Problem requirements =>
Print the lines that run from the line with "650x493 pixels." to the line with "Task: Click the Units & Guides ruler icon", keeping both end lines, exactly as they appear in the entries below, and nothing else.

(Recorded data)
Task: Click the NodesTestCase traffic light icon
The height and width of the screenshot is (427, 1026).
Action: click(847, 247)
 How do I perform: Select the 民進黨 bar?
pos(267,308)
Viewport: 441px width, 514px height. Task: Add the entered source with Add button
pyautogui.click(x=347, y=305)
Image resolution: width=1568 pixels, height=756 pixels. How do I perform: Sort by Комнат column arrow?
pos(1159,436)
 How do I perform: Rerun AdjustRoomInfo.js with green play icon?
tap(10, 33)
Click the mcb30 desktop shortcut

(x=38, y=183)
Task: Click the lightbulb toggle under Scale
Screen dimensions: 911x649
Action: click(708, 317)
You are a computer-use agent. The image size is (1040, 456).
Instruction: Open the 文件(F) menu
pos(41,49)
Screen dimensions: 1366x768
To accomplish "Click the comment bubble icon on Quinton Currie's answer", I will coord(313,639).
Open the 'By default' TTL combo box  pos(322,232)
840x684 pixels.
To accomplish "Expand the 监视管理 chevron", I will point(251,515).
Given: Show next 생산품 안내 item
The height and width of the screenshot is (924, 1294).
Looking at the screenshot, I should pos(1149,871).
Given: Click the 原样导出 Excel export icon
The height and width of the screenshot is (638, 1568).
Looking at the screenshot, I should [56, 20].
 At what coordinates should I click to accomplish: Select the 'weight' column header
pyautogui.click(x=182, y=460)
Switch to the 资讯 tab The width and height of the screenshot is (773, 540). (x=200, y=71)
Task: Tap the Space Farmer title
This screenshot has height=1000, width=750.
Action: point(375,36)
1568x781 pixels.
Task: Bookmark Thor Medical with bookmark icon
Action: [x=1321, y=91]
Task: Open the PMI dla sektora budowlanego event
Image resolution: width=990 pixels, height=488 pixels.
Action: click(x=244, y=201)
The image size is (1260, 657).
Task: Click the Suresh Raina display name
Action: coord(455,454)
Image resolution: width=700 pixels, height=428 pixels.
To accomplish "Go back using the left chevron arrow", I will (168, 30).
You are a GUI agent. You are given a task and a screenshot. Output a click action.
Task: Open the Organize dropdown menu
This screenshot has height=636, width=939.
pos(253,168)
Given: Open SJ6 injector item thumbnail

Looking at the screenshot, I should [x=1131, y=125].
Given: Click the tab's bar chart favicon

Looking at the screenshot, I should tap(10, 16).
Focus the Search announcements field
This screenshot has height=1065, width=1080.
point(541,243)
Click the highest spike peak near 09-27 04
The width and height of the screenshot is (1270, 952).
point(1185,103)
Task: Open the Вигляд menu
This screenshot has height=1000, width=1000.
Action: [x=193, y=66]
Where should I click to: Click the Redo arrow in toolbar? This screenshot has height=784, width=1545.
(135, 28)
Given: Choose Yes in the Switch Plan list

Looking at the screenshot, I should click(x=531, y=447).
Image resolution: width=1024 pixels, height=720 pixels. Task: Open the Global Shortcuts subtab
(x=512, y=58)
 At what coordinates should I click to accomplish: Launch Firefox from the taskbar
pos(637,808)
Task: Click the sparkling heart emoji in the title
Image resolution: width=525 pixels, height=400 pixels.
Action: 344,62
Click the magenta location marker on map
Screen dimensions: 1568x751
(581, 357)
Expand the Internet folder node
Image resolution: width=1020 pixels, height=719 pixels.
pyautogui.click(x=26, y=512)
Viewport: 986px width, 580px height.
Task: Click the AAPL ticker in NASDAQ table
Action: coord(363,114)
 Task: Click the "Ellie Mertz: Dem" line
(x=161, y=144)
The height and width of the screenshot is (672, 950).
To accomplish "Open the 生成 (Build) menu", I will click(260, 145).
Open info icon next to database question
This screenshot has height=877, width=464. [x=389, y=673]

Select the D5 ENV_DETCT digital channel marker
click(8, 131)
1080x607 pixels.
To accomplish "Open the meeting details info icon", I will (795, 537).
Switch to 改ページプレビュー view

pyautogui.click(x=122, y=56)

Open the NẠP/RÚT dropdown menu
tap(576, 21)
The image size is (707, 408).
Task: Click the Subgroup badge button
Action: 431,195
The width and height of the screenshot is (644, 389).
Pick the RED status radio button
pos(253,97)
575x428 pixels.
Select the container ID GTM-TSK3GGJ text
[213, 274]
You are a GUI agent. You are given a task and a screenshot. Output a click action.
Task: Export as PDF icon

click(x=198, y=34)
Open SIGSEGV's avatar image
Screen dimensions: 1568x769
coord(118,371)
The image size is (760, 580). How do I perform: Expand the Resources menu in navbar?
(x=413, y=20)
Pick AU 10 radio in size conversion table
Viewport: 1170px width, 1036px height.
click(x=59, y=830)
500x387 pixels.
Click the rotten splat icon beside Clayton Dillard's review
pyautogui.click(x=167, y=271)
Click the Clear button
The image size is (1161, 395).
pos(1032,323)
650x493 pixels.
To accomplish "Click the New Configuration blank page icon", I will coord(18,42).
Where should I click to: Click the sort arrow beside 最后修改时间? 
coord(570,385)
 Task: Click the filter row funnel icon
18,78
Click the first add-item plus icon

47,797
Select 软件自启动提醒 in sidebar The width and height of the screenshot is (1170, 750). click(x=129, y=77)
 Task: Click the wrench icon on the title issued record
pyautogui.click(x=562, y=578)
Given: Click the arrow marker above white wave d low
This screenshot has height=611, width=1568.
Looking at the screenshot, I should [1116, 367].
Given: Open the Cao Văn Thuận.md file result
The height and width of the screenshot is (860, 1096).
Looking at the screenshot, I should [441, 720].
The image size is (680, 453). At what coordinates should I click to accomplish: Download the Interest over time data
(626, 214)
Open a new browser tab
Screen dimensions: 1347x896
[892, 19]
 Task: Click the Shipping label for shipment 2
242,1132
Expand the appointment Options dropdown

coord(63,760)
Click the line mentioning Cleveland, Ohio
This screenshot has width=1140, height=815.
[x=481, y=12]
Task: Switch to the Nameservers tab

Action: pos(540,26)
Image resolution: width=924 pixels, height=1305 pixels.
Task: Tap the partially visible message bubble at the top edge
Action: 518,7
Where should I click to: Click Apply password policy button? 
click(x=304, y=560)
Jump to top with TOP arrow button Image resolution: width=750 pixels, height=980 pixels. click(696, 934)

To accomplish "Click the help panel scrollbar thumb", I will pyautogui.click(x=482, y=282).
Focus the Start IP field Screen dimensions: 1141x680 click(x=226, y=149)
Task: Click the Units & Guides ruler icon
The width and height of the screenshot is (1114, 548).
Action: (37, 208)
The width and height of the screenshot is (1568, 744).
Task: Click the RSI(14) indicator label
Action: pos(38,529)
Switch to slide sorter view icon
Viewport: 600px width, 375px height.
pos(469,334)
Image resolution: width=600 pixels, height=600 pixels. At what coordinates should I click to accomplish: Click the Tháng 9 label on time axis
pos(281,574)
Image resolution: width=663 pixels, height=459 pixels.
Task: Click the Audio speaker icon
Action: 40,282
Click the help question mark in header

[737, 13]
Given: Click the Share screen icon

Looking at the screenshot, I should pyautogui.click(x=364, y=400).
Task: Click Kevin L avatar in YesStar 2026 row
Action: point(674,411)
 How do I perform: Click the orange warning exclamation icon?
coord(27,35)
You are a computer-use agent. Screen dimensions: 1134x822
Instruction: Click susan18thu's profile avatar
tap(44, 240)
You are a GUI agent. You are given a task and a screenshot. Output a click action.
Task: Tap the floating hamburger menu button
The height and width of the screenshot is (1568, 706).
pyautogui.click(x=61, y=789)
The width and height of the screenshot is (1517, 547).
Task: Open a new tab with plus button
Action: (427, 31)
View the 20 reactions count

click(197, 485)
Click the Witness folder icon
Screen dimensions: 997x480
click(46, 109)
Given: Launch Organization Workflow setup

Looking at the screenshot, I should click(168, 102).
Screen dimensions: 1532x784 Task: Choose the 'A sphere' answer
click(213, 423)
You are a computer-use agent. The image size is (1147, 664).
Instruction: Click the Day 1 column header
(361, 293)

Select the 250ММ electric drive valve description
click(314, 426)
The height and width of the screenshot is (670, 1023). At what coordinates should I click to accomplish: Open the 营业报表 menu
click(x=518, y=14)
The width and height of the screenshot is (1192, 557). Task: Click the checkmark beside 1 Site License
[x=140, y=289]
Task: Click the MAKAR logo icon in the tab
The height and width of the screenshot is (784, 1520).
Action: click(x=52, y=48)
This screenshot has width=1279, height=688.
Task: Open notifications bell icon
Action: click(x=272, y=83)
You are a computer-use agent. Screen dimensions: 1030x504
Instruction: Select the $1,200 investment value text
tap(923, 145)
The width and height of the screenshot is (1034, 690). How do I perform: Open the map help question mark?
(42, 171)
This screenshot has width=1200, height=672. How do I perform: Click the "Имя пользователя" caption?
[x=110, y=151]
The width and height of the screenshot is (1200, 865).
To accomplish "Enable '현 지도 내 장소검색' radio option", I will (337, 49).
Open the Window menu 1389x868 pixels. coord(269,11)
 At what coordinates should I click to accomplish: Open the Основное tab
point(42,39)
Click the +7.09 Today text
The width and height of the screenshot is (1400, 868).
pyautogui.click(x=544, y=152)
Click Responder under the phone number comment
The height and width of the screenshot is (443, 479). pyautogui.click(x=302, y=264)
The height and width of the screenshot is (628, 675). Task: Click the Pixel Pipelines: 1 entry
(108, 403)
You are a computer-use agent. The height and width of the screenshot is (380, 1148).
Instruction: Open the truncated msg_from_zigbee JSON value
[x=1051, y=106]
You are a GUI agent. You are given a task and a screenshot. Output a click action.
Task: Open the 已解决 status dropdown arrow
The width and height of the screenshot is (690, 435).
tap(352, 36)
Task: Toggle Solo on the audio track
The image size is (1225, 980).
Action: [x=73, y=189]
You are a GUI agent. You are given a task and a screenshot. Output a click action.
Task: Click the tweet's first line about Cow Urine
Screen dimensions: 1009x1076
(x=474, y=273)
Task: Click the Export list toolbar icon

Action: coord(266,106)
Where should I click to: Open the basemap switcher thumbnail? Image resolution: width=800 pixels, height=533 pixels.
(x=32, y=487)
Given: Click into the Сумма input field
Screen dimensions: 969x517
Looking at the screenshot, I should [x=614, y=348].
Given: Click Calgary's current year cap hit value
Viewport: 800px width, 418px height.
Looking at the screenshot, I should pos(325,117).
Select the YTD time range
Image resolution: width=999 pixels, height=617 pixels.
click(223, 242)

Result below =>
650x493 pixels.
To accomplish "Click the New Configuration blank page icon", I will coord(18,42).
Where should I click to: Click the sort arrow beside 最后修改时间? 
coord(570,385)
 Task: Click the filter row funnel icon
18,78
Click the first add-item plus icon

47,797
Select 软件自启动提醒 in sidebar The width and height of the screenshot is (1170, 750). click(x=129, y=77)
 Task: Click the wrench icon on the title issued record
pyautogui.click(x=562, y=578)
Given: Click the arrow marker above white wave d low
This screenshot has height=611, width=1568.
Looking at the screenshot, I should [1116, 367].
Given: Open the Cao Văn Thuận.md file result
The height and width of the screenshot is (860, 1096).
Looking at the screenshot, I should [441, 720].
The image size is (680, 453). At what coordinates should I click to accomplish: Download the Interest over time data
(626, 214)
Open a new browser tab
Screen dimensions: 1347x896
[892, 19]
 Task: Click the Shipping label for shipment 2
242,1132
Expand the appointment Options dropdown

coord(63,760)
Click the line mentioning Cleveland, Ohio
This screenshot has width=1140, height=815.
[x=481, y=12]
Task: Switch to the Nameservers tab

Action: pos(540,26)
Image resolution: width=924 pixels, height=1305 pixels.
Task: Tap the partially visible message bubble at the top edge
Action: 518,7
Where should I click to: Click Apply password policy button? 
click(x=304, y=560)
Jump to top with TOP arrow button Image resolution: width=750 pixels, height=980 pixels. click(696, 934)

To accomplish "Click the help panel scrollbar thumb", I will pyautogui.click(x=482, y=282).
Focus the Start IP field Screen dimensions: 1141x680 click(x=226, y=149)
Task: Click the Units & Guides ruler icon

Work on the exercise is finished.